Problem details:
Of the lines below, copy those that hold the word "agent".

::::

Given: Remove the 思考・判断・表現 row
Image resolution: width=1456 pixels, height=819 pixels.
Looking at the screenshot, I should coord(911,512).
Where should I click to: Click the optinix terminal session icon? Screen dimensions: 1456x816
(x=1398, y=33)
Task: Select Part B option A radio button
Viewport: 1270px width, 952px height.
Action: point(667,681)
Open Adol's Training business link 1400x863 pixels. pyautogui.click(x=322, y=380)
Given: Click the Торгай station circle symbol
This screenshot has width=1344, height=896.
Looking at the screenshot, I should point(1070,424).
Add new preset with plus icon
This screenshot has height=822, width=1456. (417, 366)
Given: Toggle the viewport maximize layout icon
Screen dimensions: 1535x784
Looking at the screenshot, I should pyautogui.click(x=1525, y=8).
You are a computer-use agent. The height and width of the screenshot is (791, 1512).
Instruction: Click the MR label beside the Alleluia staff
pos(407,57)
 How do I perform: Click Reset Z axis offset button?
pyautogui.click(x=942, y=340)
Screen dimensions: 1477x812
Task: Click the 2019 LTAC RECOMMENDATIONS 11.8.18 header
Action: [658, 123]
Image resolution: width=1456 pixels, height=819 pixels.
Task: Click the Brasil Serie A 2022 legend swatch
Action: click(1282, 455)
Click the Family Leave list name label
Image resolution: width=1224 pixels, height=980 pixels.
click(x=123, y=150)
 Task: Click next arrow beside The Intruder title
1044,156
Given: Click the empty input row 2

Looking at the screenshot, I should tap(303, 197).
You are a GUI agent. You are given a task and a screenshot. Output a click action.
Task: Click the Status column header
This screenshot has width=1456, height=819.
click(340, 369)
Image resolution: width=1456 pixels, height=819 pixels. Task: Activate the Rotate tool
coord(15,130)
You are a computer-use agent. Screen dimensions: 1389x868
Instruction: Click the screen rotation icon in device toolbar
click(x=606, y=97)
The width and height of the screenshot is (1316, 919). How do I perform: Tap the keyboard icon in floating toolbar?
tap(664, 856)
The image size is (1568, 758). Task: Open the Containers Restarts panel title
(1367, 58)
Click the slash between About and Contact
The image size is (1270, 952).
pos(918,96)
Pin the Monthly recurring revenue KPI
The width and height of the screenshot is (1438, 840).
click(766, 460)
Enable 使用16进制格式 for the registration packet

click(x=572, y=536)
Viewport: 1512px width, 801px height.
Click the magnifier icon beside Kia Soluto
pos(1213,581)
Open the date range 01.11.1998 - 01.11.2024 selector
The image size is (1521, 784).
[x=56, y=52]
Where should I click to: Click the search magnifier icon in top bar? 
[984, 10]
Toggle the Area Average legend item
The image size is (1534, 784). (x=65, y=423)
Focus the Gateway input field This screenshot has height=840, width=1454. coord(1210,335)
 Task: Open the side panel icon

::::

Reply:
You are a computer-use agent. The height and width of the screenshot is (791, 1512).
You are a GUI agent. You are given a task and a screenshot. Output a click action.
You are a computer-use agent. Screen dimensions: 1389x868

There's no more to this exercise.